6 & 7 Cha-cha-changes on the horizon
I want to devote some time and space in separate, upcoming newsletters to these two big developments in my life, but I’ll mention them here because, well, they are exciting!
I have a new book of poems coming out with Jackleg Press in 2025! It’s called Agatha, and anchoring the book are poems in the voice of Saint Agatha of Sicily (231-251 AD), who refused the advances of a Roman prefect and was tortured (specifically, her breasts were removed) as a result. There are hundreds of paintings of Agatha. The depictions we mostly find are of Agatha being restrained by a bunch of men with giant forceps or pliers, which they will use to remove her breasts. Another very popular image is of Agatha carrying a platter of her own breasts like this Piero della Francesca painting from the 1400s:
Not to be too gross, but I’ve read that there are breast-shaped pastries during her festival in Sicily.

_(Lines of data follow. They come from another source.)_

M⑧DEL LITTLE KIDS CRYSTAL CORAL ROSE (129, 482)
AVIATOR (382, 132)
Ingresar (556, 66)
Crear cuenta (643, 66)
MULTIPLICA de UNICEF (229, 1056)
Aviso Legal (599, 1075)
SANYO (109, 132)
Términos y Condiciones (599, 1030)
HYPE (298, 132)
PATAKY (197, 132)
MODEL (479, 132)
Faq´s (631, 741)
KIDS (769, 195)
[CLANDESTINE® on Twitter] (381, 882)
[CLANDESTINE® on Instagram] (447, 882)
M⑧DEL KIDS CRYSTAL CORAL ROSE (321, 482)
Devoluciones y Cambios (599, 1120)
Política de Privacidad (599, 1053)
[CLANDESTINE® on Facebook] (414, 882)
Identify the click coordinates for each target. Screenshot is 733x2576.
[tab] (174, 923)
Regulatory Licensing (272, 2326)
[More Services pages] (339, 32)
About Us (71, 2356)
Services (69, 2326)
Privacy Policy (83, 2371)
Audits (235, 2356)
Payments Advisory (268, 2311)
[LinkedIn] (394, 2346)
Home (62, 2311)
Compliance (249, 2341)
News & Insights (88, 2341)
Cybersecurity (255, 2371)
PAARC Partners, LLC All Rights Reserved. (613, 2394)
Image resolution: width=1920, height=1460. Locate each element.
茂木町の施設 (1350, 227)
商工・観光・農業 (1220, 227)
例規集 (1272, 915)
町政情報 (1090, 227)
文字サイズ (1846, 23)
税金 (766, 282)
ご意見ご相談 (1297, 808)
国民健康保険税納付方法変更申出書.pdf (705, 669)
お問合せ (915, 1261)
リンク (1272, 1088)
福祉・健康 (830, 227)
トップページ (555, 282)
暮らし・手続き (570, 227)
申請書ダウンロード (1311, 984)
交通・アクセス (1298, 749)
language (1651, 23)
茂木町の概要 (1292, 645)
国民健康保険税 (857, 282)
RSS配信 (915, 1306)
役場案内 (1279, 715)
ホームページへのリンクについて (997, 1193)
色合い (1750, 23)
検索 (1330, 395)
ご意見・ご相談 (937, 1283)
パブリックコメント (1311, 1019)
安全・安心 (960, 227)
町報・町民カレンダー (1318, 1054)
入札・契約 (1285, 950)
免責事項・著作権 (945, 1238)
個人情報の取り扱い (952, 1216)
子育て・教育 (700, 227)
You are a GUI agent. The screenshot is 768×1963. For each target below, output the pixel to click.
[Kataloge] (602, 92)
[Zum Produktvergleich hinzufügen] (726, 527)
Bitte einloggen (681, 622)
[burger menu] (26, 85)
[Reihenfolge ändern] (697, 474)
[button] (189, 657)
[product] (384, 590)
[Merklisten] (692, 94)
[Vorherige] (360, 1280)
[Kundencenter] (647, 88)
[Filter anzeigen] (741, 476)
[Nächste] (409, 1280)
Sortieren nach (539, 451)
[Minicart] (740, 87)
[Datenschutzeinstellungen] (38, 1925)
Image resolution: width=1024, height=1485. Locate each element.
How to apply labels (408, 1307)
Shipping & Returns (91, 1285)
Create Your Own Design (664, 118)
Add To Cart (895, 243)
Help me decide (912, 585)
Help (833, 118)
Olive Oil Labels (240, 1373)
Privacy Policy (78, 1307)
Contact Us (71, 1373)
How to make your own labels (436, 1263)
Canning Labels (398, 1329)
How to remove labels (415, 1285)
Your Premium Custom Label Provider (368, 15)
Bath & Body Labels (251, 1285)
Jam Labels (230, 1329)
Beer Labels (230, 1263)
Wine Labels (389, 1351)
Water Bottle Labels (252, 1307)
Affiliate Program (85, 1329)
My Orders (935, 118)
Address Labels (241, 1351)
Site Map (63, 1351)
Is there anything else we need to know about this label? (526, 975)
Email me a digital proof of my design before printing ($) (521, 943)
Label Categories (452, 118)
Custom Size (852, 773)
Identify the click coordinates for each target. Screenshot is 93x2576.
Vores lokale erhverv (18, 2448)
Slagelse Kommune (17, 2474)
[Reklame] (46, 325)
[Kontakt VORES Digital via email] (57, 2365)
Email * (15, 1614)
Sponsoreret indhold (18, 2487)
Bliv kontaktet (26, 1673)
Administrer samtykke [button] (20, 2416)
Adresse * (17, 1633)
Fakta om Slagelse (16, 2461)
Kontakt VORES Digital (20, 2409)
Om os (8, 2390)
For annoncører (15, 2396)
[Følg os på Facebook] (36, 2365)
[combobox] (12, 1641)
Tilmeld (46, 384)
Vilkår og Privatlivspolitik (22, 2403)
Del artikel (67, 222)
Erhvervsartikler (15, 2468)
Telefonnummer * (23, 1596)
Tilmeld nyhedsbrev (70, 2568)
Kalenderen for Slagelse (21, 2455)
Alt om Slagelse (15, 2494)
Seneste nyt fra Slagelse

Anyway, there are also poems in the voice of someone in a hospital bed after a concussion, and others. The trick with persona poems is that you’re writing as another person but also as yourself. Or I am, at least.
I’m so glad to be a part of Jackleg Press and to get this book into the world! More soon.
I also got a new job! Starting in December, I’ll be the new executive director of a local literary arts organization. It’s not been publicly announced yet, so I’ll wait to say any more, but I’m really excited to be at the helm of a super nonprofit doing good work in the community and beyond. I’ll be taking a break from editing except for special projects like the delightful middle grade novel I’m currently working on. My neck and back will thank me.
8. Bodies
Anyone watching Bodies on Netflix? It’s cop-show-meets-sci-fi, where four detectives in four different time periods find themselves investigating the same murder.
Great premise, right?
I won’t go into detail because...spoilers, but listen, time travel really messes with my head. Particularly when there’s a loop. Like once you time travel you have to keep time traveling? You have to go back in time because otherwise you won’t be born. But why? If it’s already happened, why????? Someone explain this to me. Am I being to linear about time or what? I tried to ask Twitter(umm, X) and it was a fiasco.
Alright all, I need to run errands and take a road trip. See you on the flip side!
Lex
I like Durer a lot. How'd you get Substack to give you an umlaut?